Today is my 50th birthday, the only thing in my life I have no control over is my age, 50 is a milestone, or perhaps it’s just another day, but for me there are tinges of sad memories of familial rejection and brothers and sisters that I never grew up with.
Sadly my mother feared transsexuality was a contagious disease, a common enough myth in the 1970s, so she sent me at a very young age to live with my Great-Grandparents. I was raised by my great-grandfather John Bloomfield Kamea, he was half Tongan and half Jewish, and my Great-Grandmother Eliza Mitchell Kamea, a half European and half Fijian Lady.
Grandpa was a former Seventh Day Adventist Pastor and Nana was a Sabbath School teacher so my upbringing was deeply religious, so on the eve of every birthday I would pray in earnest for God to turn me back into a girl, but every birthday I arose unchanged with Gender Dysphoria, by the age of sixteen I realised I would have to fix things myself, and I did when I was 18, so the past 32 years mark the anniversaries of happiness because I no longer have Gender Dysphoria – This is why I mainly celebrate my trans birthdays because September 1 marks the anniversary of my inner peace and happiness, but that is a story for another day.
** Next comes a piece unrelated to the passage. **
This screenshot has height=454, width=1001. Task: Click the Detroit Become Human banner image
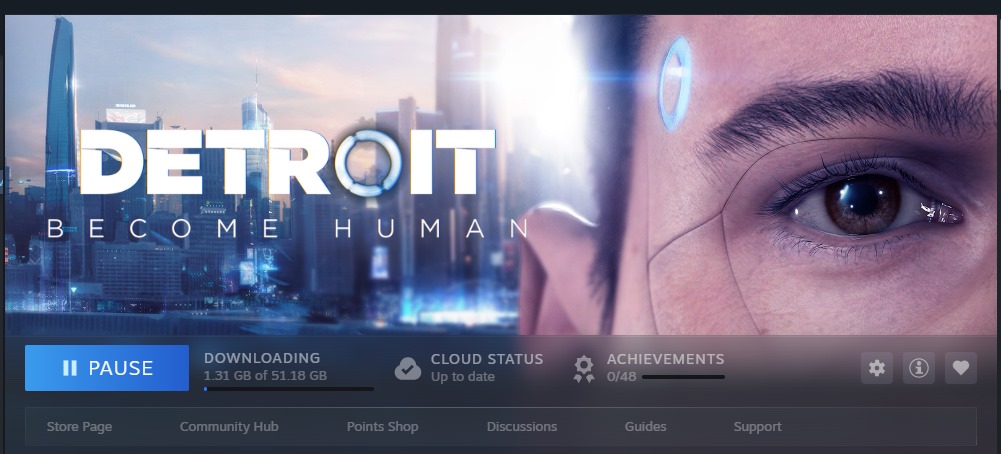(503, 174)
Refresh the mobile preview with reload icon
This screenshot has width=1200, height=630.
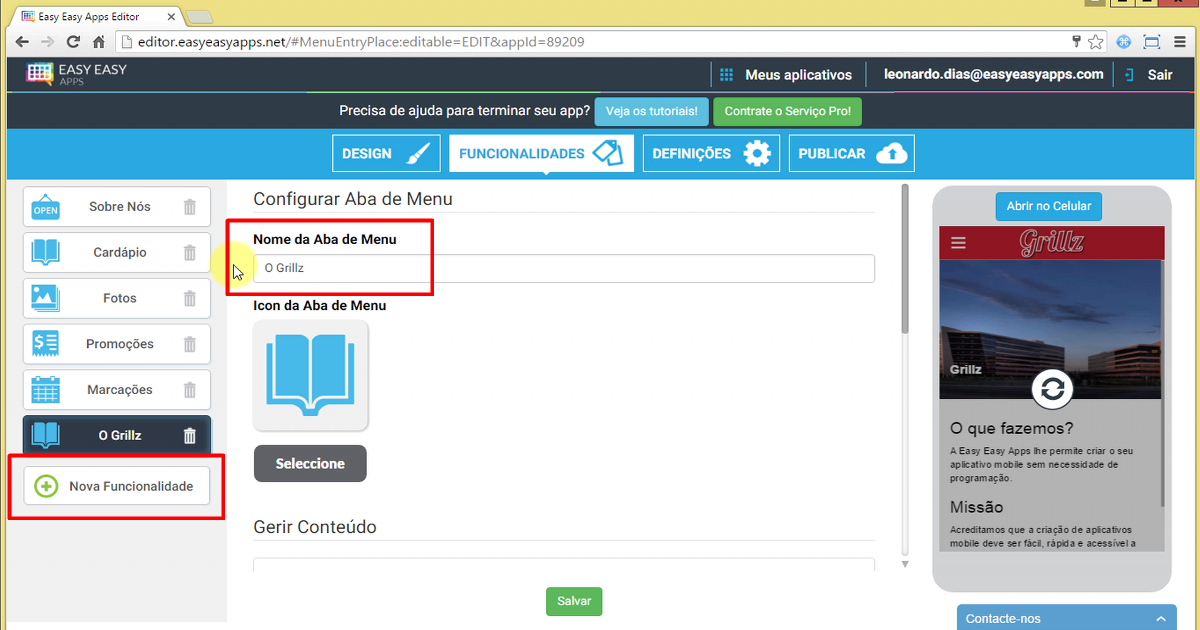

So on my birthday I would like to give thanks to the beautiful people who raised me, and armed me with the strength and self-respect and good manners that I would need in the dark years ahead when I transitioned to Katherine. I will always be grateful to them.
We are the sum of our friends, I have been richly blessed by friends who are good and kind and have shown support and love – despite my many faults; on my 50th birthday I would like to give thanks for them and all the beautiful human beings who have touched and enriched my life.
On a spiritual level I have always been guided and protected by angels or ancestors, or something that I cannot properly explain. But on my 50th birthday I would like to give thanks to the Universe who have sent them to watch over me.
I am so grateful to be alive when so many other transgender people I have known over the years have died. On my 50th birthday I pay my respects to their memories and pray their anguish in life has found peace in their eternal rest.
I am so grateful to witness so much change in regards to human rights for my community in my lifetime, on my 50th birthday I give thanks to the country that I live in and the good people alive and no longer alive who have contributed to our equal rights.
I belong to the first era of transgender people in history who are able through science change our bodies to become who we feel inside. On my 50th birthday I pay my respects and give thanks to my trans ancestors who have come before me who have lived and died and have paved a way for our existence to be easier.
To my community, on my 50th birthday I give thanks for giving me a place to feel safe and home, thank you for giving me a sense of identity and belonging.
Finally to myself, on my 50th birthday I would like to give thanks to myself that I had the inner strength and the courage to stand by my beliefs and follow through with sheer determination to find a place where I could be happiest as Katherine, I am grateful to myself for the courage and strength and love and kindness it took to survive in a world that was not always loving or kind. I give thanks my strength has allowed me to commit so many memories of past horrors and so much violence both lateral and environmental behind me without making me bitter or angry.
On my 50th birthday I promise to be more forgiving towards those who have hurt me, and be more respectful towards things I cannot comprehend, and I promise to never change the essence of who I am no matter what the future has in store for me.
Hear my prayers, wish me well I am 50 years old today.